Prigozhin fez a observação em mensagem de áudio publicada nas mídias sociais no sábado (24). Ele disse: “Entendendo… que o sangue russo será derramado de um lado, estamos dando a volta em nossas colunas e retornando aos campos de combate, conforme planejado”.
Prigozhin é o dono do grupo militar privado e tem se desentendido cada vez mais com o Ministério da Defesa russo sobre as operações militares na Ucrânia.
No sábado (24), ele afirmou que suas forças haviam capturado o quartel-general do Distrito Militar do Sul da Rússia, na região de Rostov, no sul do país.
O presidente Vladimir Putin fez um pronunciamento de emergência no sábado, no qual disse que seu país estava enfrentando uma “traição” e instruiu os militares a tomar medidas decisivas.
Prigozhin se recusou a se render.
Enquanto isso, o gabinete presidencial de Belarus anunciou que Alexander Lukashenko intermediou a retirada dos mercenários do Wagner Group.
Ele disse que Lukashenko conversou com Prigozhin para encorajá-lo a aliviar as tensões, interrompendo o movimento de seus mercenários que operam na Rússia.
Prigozhin teria admitido que havia aceitado a proposta. Mas ainda não está claro se esse é o resultado da proposta de Lukashenko.
Também não está claro para onde os mercenários estão se retirando, o que está levantando dúvidas sobre um fim rápido da situação.

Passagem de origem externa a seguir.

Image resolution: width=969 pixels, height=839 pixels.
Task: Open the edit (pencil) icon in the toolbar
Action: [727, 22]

Ao mesmo tempo, o presidente ucraniano Volodymyr Zelenskyy postou uma mensagem de vídeo no sábado avaliando a liderança do governo russo.

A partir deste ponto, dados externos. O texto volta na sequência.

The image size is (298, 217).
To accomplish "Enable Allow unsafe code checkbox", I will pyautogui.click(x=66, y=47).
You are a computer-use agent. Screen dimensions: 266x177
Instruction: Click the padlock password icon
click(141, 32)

Ele disse: “… o mundo viu que os chefes da Rússia não controlam nada. Nada mesmo”. E descreveu a situação como “caos total” com “ausência total de qualquer previsibilidade”.
Zelenskyy falou em russo para expressar confiança de que a Ucrânia vencerá a Rússia, dizendo que Putin está “…obviamente com muito medo e provavelmente escondido em algum lugar, sem se mostrar”.
Zelenskyy alertou que “… quanto mais tempo as tropas russas permanecerem em terras ucranianas, mais devastação elas trarão para a Rússia”.
Ele também alertou que, “… quanto mais tempo essa pessoa permanecer no Kremlin, mais desastres ocorrerão”.
O porta-voz do Kremlin, Dmitry Peskov, disse que as autoridades não perseguirão os combatentes wagnerianos que participaram do motim armado “devido às suas conquistas na linha de frente”.
Ele disse que um processo criminal contra Prigozhin “será arquivado, enquanto ele irá para a Bielorrússia”.